Os países do sul da Europa, entre os quais Portugal, são os que apresentam uma maior percentagem de avós a cuidar de netos a tempo inteiro, revela o estudo A prestação de cuidados pelos avós na Europa, publicado recentemente pela Fundação Calouste Gulbenkian. Entre os 11 países estudados, Portugal é o que apresenta a mais elevada percentagem de mães com filhos com idades inferiores a seis anos que trabalham a tempo inteiro, o que justifica, em parte, a maior dependência dos cuidados intensivos prestados pelos avós.

Os autores concluem que esta tendência relaciona-se com a falta de creches e infantários a preços acessíveis, limitadas prestações sociais pagas aos pais, e poucas oportunidades para as mães trabalharem a tempo parcial. No entanto, a socióloga Karin Wall considera “abusiva” a explicação e lembra que a rede de infantários tem crescido nos últimos anos e que a escola primária em Portugal é a tempo inteiro. A investigadora confere que a geração de avós dos últimos dez anos tem tomado conta dos netos a tempo inteiro, mas afirma que a situação está a mudar.

“Agora há uma aceitação geral de que a criança com dois ou três anos deve ir para o jardim-de-infância”, afirma. Cerca de 40% das crianças são criadas em creches e infantários, portanto, os avós continuam a dar apoio no dia-a-dia, mas já não substituem o cuidado e o acompanhamento pedagógico profissional. No entanto, um terço das crianças, sobretudo antes de irem para a pré-escola, ainda são criadas pelos avós, que são uma solução ocasional “importantíssima”.

É o caso, por exemplo, de Teresa Brandão, agora com quatro anos.
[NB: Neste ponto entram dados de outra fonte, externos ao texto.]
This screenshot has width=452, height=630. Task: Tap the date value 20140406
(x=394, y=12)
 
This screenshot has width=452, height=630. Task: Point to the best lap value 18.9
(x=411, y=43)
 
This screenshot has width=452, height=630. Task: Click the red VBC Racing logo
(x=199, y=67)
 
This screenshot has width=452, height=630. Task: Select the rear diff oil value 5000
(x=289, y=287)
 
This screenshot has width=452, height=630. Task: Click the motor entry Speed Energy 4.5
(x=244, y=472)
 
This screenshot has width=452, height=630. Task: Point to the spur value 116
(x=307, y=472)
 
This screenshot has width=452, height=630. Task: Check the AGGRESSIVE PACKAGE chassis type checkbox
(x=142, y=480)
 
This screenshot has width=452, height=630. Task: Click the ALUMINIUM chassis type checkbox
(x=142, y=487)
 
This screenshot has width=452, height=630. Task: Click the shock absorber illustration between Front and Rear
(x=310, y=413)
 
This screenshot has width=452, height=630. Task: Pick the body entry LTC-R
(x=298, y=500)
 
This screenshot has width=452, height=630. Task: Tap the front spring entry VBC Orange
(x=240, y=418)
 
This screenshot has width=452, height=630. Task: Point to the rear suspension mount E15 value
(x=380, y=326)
Passava os dias “e até as noites” com a avó Maria José e o avô Costa, mas ao completar três anos foi para a pré-escola. “Deixou-me muita pena”, lamenta a avó “Zeza”, recordando como passavam os dias em brincadeiras e a contar histórias com lições de vida. “A Teresa é uma terceira filha para mim, usufruo mais dela e acompanho todos os seus passos”, explica, para recordar que com a sua filha "tinha que trabalhar”.

Karin Wall diz que esta é uma grande mudança nas famílias: “Os avós já não são uma figura de autoridade, querem brincar, cuidar, criar laços afectivos. Assumem um papel de vigilância dos filhos e netos, um pouco à rectaguarda”. No entanto, num cenário em que avós, filhos e netos convivem no mesmo agregado familiar, muitas vezes os avós adquirem um maior protagonismo e “substituem” os pais. O avô Costa e a avó Maria José garantem: “Mesmo quando os pais estão em casa, ela prefere estar na nossa casa. Quando cai e magoa-se, só chama pela avó”.
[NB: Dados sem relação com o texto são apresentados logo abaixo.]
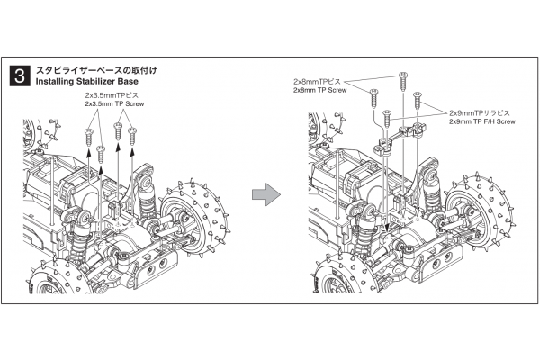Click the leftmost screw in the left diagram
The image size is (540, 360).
click(x=89, y=134)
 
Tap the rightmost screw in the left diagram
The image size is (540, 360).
click(x=132, y=135)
“É preciso negociar a forma de coordenação entre educação parental e a educação dada pelos avós, que normalmente é mais permissiva”, defende Karin Wall. Maria José considera que actualmente os pais são mais rigorosos, mas recusa a ideia de que os avós “estragam” os netos: “O que eu fazia à minha filha é o que faço à minha neta”. A avó ressalva, contudo, a importância de não haver um “choque” entre pais e avós. A socióloga considera-os normais, mas defende a existência de mais informação sobre como gerir as diferenças inter-geracionais.

O recurso aos cuidados a tempo inteiro dos avós tem muitas vezes razões económicas, mas o impacto financeiro do apoio dos avós vai para além do dinheiro poupado em jardins-de-infância ou actividades. Karin Wall refere que os estudos em que tem participado – o mais recente no ano passado – revelam que o apoio financeiro dos avós aos filhos e netos é muito importante, sobretudo nas famílias desfavorecidas.

Maria José e Basílio Costa, avós de Teresa, confirmam: “Também ajudamos financeiramente. Sentimo-nos na obrigação”.

A socióloga alerta, no entanto, que a crise está a ter um “impacto terrível” no apoio financeiro. “Com os cortes nas pensões, os avós têm menos possibilidades de ajudar”. Também o estudo A prestação de cuidados pelos avós na Europa refere que o “papel vital” dos avós na prestação de cuidados infantis “pode colidir com as suas capacidades de autofinanciamento numa situação de crise e cortes nas pensões”.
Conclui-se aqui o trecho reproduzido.